Uzun soluklu bir eğitim programı yaptığımız devlet kuruluşunun yetkilisi arayarak, katılımcılardan birisinin şahsen görüşmek istediğini bildirdi.
İşletmesinin ihracat yapabilmesi konusunda fikir almak ve bazı sorular sormak istiyor diyerek telefon numaramı vermek için iznimi istedi.
Her zamanki tavrımla herkesle her zaman görüşebilirim, hiç sakıncası yok diyerek izin verdim.
İnternet ortamında o katılımcı arkadaş ve kurum yetkilisiyle birlikte ortak bir görüşme yaptık.
Konuşmamızın sonunda üretici olan dostumuz bana kendilerine danışmanlık verip vermeyeceğimi sordu. Doğal olarak böyle bir durumda bu danışmanlığın maliyetinin ne olabileceğini öğrenmek istedi.
Üretici dostumuzun söyledikleri ümit verici olmakla beraber, her zamanki sorgulayıcılığımın karşılığını pek fazla alamadığım için ve prensiplerim gereği cevabım o an için hayır oldu. Çünkü işletmesini görmeden, yeterliliklerini anlamadan ve ekibini tanımadan teklif vermenin uygun olamayacağını anlattım.
Uygun bir tarih üzerinde anlaştık ve uçağa atlayıp oraya gittim.
Arkadaşımız çok misafirperver, mükrim ve oldukça hatırşinas.
Önce ağır bir kahvaltı sonra işletme ziyareti derken ağzımın tadı kaçtı.
Neden derseniz?
İşletme sahibi dostumuz metal işleri yapıyor.
Adresleme olmasın diye yaptığı işi tam olarak yazmıyorum.
Daha önce de ufak tefek yurt dışı işleri olmuş amma başkalarının üzerinden.
Yaptığı işte başarılı zira sektöründe adı biliniyor ve takdir ediliyor.
Standart olmakla beraber belirli sayıda bir model üzerinden üretim yaparak talep sahiplerine teslim ediyor.
Hiçbir modelin teknik çizimi yok.
Kalite yönetim sistemi belgesi olmadığı gibi yaptığı işin yerel standartlarını da bilmiyor. Amma yaptığı işler üst düzeyde kabul görüyor.
Hedef ülke olarak belirlediği ülkelerin, o ürün için zorunlu kıldığı kalite koşullarını veya varsa standartları da bilmiyor.
Tüm bilgiler kafasının içinde ve yazılı dosyalanmış bir arşiv yok.
Kendisi işletmede değilse veya kendisine erişilemiyorsa ve ustaların herhangi bir bilgiye ihtiyacı varsa iletişim kurulana kadar o iş duruyor.

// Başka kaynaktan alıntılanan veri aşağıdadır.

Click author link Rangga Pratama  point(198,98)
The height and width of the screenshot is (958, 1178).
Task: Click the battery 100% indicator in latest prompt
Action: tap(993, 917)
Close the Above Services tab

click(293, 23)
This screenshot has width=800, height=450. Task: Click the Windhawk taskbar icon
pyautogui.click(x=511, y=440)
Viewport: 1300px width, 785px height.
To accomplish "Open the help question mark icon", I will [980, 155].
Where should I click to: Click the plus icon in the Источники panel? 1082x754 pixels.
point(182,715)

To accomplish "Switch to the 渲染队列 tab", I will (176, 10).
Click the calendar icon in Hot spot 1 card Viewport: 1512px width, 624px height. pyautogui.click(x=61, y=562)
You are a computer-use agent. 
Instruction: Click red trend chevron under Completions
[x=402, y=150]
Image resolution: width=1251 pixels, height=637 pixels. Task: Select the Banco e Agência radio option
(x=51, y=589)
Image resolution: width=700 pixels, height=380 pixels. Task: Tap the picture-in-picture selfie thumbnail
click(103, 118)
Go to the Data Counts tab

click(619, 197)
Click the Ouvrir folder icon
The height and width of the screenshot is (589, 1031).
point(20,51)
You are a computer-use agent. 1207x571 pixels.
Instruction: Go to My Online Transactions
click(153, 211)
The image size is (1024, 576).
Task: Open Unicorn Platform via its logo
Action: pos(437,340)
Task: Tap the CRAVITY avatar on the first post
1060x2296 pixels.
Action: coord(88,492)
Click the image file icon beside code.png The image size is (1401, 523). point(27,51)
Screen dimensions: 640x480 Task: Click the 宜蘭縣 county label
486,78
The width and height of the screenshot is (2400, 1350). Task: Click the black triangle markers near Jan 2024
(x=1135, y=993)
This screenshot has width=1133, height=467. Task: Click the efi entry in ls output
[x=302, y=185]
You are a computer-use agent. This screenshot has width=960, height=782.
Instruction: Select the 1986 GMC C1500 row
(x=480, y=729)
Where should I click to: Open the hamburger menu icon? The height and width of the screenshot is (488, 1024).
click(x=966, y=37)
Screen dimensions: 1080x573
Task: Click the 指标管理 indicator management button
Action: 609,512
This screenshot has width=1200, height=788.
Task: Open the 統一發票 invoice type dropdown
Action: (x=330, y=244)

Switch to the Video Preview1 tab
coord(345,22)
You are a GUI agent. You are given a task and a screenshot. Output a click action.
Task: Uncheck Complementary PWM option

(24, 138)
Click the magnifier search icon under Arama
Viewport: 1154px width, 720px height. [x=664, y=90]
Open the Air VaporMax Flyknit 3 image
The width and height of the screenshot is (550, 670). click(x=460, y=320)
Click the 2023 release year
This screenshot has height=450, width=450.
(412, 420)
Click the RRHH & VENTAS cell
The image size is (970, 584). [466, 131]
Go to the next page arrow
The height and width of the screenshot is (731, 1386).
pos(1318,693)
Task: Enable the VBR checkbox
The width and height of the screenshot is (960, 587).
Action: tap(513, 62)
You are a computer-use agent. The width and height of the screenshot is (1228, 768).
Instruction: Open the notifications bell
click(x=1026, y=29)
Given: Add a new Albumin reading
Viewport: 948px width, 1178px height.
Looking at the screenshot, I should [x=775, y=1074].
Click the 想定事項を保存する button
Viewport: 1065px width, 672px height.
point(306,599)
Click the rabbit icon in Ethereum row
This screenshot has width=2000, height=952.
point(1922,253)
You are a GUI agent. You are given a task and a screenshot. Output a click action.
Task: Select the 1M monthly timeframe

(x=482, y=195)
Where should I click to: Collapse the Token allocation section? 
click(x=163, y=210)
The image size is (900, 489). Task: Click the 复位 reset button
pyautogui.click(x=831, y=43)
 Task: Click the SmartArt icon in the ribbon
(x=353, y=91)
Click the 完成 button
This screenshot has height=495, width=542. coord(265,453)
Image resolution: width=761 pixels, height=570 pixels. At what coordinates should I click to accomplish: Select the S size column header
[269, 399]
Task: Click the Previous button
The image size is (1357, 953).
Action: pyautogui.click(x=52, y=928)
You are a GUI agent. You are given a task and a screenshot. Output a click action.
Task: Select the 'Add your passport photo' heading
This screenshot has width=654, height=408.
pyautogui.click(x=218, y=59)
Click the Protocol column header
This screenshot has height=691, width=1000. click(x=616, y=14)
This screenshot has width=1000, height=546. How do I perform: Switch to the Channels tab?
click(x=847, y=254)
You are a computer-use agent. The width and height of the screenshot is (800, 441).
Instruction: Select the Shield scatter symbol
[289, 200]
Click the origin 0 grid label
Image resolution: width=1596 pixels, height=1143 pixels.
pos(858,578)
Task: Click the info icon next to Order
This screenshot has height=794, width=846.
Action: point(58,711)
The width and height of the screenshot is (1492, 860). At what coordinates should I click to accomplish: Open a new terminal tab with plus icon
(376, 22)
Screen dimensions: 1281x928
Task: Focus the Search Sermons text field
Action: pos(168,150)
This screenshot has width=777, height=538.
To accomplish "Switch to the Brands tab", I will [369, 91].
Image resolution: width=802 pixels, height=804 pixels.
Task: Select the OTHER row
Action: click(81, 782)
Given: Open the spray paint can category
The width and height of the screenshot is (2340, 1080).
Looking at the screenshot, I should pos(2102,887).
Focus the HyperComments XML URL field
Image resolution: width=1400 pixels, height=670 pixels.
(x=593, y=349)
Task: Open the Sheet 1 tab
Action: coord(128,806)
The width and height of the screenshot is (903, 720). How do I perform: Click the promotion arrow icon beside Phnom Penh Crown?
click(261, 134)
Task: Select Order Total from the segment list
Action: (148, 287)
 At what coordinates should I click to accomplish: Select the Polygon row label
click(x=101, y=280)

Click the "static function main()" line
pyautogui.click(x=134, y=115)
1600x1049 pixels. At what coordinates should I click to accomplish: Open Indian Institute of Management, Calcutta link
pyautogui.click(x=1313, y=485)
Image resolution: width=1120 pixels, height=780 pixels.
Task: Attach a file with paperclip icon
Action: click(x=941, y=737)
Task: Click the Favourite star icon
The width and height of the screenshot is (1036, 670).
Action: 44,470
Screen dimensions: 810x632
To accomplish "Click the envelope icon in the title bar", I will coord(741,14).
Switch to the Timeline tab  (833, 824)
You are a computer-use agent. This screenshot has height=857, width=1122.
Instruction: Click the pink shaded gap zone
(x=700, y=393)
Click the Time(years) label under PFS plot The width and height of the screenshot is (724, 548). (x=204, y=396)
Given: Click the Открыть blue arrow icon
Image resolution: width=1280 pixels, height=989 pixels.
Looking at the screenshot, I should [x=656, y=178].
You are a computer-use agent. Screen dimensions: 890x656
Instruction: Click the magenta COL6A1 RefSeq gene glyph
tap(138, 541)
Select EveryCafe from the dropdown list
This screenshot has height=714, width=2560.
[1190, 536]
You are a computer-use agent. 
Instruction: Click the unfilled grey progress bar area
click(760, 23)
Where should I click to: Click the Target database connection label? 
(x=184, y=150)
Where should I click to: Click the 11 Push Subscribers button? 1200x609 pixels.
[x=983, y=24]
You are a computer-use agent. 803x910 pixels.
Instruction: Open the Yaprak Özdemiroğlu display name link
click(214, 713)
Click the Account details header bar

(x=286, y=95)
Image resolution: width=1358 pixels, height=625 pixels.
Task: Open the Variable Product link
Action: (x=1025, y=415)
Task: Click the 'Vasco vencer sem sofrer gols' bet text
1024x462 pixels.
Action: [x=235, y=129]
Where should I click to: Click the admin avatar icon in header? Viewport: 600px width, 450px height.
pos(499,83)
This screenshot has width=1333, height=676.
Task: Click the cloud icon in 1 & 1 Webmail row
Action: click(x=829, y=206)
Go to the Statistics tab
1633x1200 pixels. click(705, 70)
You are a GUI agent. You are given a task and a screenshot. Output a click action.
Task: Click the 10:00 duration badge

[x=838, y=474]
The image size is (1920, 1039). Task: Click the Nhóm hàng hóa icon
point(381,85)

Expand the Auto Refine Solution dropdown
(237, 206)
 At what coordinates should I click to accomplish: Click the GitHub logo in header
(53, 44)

Yabancı dil bilen bir eleman yok hatta pazarlama ve satış noktası da kendisi.
Şimdi soralım ve düşünelim…
Bu ürünler, varış ülkesindeki koşulları karşılayamazsa gümrükte kalabilir mi?
Bir türlü gümrüklerden geçmiş olsa da o ülkede rahatça ve sorunsuz satılabilir mi?
Satılmış olsa ve bu üründeki bir uygunsuzluk yüzünden kullanıcı zarar görürse sonuç ne olur?
Siparişten sonra, bu arkadaşımızın başına bir şey gelse veya hasta olsa üretim ne olacak?
Üretim yeterlilikleri kısıtlı olduğu için, uzun olan teslim süresini alıcılar nasıl karşılar?
Finansman gücü olmadığı için ön ödeme almadan çalışamıyor. Her yabancı avans verir mi?
Ödeme ve teslim şekillerinden haberi yok. Mal kapıda, parayı veren alır şartı kabul görür mü?
Kafamda deli sorular, “Beyefendi bu yapılanmayla siz ihracat yapamazsınız “ dedim.
“ Yurt dışına üç beş teslimat yapar, sonra üzülür bu işten vazgeçersiniz “ dedim.
Sonra açık bir yürekle, anlaşılabilir bir dille ve sebep sonuç ilişkisini açıklayarak, bu işin neden üzücü sonuçlara gebe olduğunu anlattım.
Şimdi başı sıkışınca arıyor ve ara sıra başkalarının üzerinden yurtdışına mal vermeye devam ediyor.
Siz bu durumda olsanız ne dersiniz?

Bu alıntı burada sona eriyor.